Exercise set:
A – In two sentences, summarize the passage on context-sensitive help that comes before the rows.
B – Answer these questions from the passage on context-sensitive help that comes before the rows:
(i) What does the Editor implement in order to return the custom provider?
(ii) Which file receives the new context-sensitive help topic?
(iii) Which import statement is added at the top of the file?
C – Transcribe the part of the passage on context-sensitive help, shown before the rows, that opens with the words containing "1. Add a new" and closes with "about the writer.".

Passage to read:
- Opening Delimiter -
We added import statements, as necessary, to resolve errors.

Finally, we updated the Editor to implement IAdaptable to return our custom provider.

Adding Dynamic Context Sensitive Help to the Writer object

As mentioned earlier, we've left room to add dynamic context-sensitive help to the Writer object. To do that, follow these steps:

  1. Add a new context-sensitive help topic to contexts.xml:

                <context id="libraryWriterId" title="Writer">
                  <description>This is context-sensitive help about the writer.
                    Without writers there would be no books.</description>
                  <topic href="../library.doc/topics/writers.html"
                    label="Writers"/>				
                    </context> 

  2. Add a new getContext call to the getContext method in LibraryHelpContextProvider:

                public IContext getContext(Object target) {
                          ISelection selection = editor.getSelection();
                          if (selection instanceof TreeSelection) {
                               Object element =((TreeSelection)selection).getFirstElement();
    			       if (element instanceof Book) {
                     		   return HelpSystem.getContext("library.libraryBookId");
    			       }
                             if (element instanceof Writer) {
                		   return HelpSystem.getContext("library.libraryWriterId");
                    	       }
    			    }
                }

  3. Add an import statement for com.ibm.library.Writer at the top of the file.
- Closing Delimiter -
Listed records:
- Opening Delimiter -
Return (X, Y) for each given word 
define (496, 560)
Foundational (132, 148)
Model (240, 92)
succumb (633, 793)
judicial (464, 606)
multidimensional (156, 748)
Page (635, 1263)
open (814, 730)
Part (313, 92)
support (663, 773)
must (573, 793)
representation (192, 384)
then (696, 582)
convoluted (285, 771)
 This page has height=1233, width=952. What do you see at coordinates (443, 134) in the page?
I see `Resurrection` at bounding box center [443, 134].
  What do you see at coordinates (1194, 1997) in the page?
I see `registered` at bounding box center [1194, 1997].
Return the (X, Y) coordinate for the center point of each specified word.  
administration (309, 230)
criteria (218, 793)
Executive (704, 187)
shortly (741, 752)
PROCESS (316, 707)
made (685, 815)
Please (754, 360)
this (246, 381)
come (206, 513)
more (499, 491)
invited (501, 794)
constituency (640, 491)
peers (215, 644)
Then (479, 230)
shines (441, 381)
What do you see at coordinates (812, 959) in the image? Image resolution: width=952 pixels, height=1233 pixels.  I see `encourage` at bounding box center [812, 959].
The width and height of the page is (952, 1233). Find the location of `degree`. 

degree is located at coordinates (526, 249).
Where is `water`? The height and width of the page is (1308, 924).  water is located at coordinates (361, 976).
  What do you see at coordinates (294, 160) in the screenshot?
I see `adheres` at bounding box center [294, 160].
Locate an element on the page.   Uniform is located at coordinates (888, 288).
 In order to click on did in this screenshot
- Closing Delimiter -
Answer set:
A – After adding import statements to resolve errors, the Editor was updated to implement IAdaptable so that it returns the custom provider. Dynamic context-sensitive help is added to the Writer object in three steps: add a new help topic to contexts.xml, add a new getContext call to the getContext method in LibraryHelpContextProvider, and add an import statement for com.ibm.library.Writer at the top of the file.

B –
(i) IAdaptable
(ii) contexts.xml
(iii) com.ibm.library.Writer

C –
1. Add a new context-sensitive help topic to contexts.xml:

                <context id="libraryWriterId" title="Writer">
                  <description>This is context-sensitive help about the writer.